Modéré par Pr Ibrahima Wane, le panel, dans le cadre de la commémoration des 80 ans du massacre, était animé par Pr Ibrahima Diagne, département de langues et civilisations germaniques et de Dr Alioune Diaw, département de Lettres modernes de l’UCAD et le journaliste et écrivain Pape Samba Kane. Pour lui, il s’est agi d’exprimer sa propre relation en tant que gamin avec cette histoire de Thiaroye 44, à partir des rumeurs du village avec des versions extrêmement différentes, contradictoires. Il a, dit-il, appris tout à l’école primaire sauf une histoire qui le touche de près. Né à 12 km du théâtre du massacre du 1er décembre 1944, il savait plus des figures historiques comme Charlemagne, Jeanne d’Arc... que de ce qui s’est passé à Thiaroye. Il a ainsi démontré ce rapport de bourrage de crâne et de tentative de «nous vider de notre propre histoire». Le journaliste a insisté sur le fait que c'est une entreprise vaine. Dans la mesure où la façon dont les tirailleurs sont morts donne un devoir à ceux qui leur ont survécu et qui ont une relation parentale, idéologique de proximité... de perpétuer leur mémoire. Ce qui, ailleurs, se fait dans du marbre, du bronze et de l’acier
Pape Samba Kane, lui, souhaite que cela se fasse autrement, «par notre propre chair, par notre imaginaire en construisant quelque chose.» A l’en croire, l’approche est plus efficace par la fiction notamment les romans, les films...qui impriment dans notre imaginaire les émotions nécessaires à nous faire conserver cela plutôt que les études scientifiques qui ont, certes, leur importance. Seulement, pour ancrer dans la chair la douleur des soldats, c’est, à son avis, la création artistique qui est plus efficace. Sur la question du caractère fictionnel des créations artistiques, le journaliste rétorque. «Il n’y a pas de création artistique qui se situe en dehors de la réalité, si elle ne se nourrit pas de la réalité, elle parle à la réalité. La réalité et la fiction sont liées. Ceux qui font la création sont réels et le public destinataire est aussi la représentation d’une réalité. Le rapport réalité fiction est, dit-il, difficile à diviser, ils se confondent.» Il déplore le manque de roman écrit à partir de cette triste réalité, d’autant qu’il y a des poèmes, des pièces de théâtre, des films... Et prône d’usiter les nouvelles technologies pour rendre accessibles des aspects de la question sur des supports vidéo, documentaires, discussions.

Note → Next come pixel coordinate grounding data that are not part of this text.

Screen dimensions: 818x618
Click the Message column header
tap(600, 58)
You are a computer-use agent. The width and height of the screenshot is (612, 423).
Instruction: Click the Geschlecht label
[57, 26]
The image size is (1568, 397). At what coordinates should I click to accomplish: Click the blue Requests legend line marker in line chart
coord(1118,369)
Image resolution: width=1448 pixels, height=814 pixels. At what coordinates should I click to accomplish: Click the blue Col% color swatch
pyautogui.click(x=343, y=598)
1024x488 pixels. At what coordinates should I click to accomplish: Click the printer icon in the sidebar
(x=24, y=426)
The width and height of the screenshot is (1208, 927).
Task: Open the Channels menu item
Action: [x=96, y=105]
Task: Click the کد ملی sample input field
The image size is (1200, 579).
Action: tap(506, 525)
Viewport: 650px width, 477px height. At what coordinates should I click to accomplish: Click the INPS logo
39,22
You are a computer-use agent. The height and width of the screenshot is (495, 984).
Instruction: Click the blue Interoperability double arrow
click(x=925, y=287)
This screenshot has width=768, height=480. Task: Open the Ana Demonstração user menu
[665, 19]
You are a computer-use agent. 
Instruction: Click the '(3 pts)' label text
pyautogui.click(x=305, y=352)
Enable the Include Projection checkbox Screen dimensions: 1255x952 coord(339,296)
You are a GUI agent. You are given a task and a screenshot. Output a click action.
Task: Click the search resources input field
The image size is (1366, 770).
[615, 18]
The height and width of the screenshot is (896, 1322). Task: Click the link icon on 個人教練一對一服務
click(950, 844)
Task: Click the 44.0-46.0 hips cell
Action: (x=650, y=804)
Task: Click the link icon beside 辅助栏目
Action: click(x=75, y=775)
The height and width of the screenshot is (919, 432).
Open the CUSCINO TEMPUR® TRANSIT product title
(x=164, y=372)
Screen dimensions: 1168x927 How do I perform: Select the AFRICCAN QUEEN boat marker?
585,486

LA LITTERATURE, IMPLANT MEMORIEL
Pr Ibrahima Diagne s’est penché sur la fonction de la littérature à suppléer l’histoire quand il y a un vide, notamment le nombre de tirailleurs massacrés, les lieux d’inhumation, ainsi que les motifs du massacre... Le pouvoir de la littérature, indique le chercheur, c’est de donner une représentation des faits permettant à la mémoire d’avoir une prise sur l’histoire. Pour ce faire, PrDiagne use de la métaphore de la littérature «implant mémoriel». La littérature comble le vide. Ce qui permet de donner corps aux souvenirs et de pouvoir continuer à perpétuer la mémoire des tirailleurs sénégalais. La littérature a, dit-il, ce pouvoir de construire et déconstruire des imaginaires. Celui qui entoure le récit de Thiaroye d’un point de vue français est ethnocentrique. C’est elle qui a mis au goût du jour des faits historiques, et à déconstruire le discours français sur la question pour construire un discours tout à fait sénégalais qui démonte le tissu de mensonges sur le massacre, a signalé Pr Diagne. Le critique littéraire pense aussi que reproduire la réalité est quasiment impossible. Pour lui, même si la littérature est un discours de subjectivité, il se nourrit d’imaginaire, donc de fiction. Mais cela n'enlève en rien le potentiel de la littérature à cerner la réalité et à en donner une lecture qui peut aller au-delà des attentes. C’est donc une fiction, représentation d’une réalité et qui ne peut pas se substituer à cette réalité. La production littéraire a ainsi contribué à construire une mémoire. Pr Alioune Diaw pour sa part a démontré comment les productions littéraires ont participé à la construction et ou à la déconstruction de la mémoire des évènements de Thiaroye 44. L’évènement est à plusieurs enjeux politiques, militaires, scientifiques, juridiques. Il a aussi suscité des créations littéraires telles que le poème Thiaroye» publié en 1948 dans Hosties noires. Il y a aussi une bande dessinée, «Mort par la France» produit par des Occidentaux. Il y a aussi la pièce de théâtre du journaliste, écrivain, «Thiaroye terre rouge» paru dans les années 80. C’est des mémoires collectives élevant les tirailleurs au rang de héros, au même titre qu’El Hadji Omar Tall...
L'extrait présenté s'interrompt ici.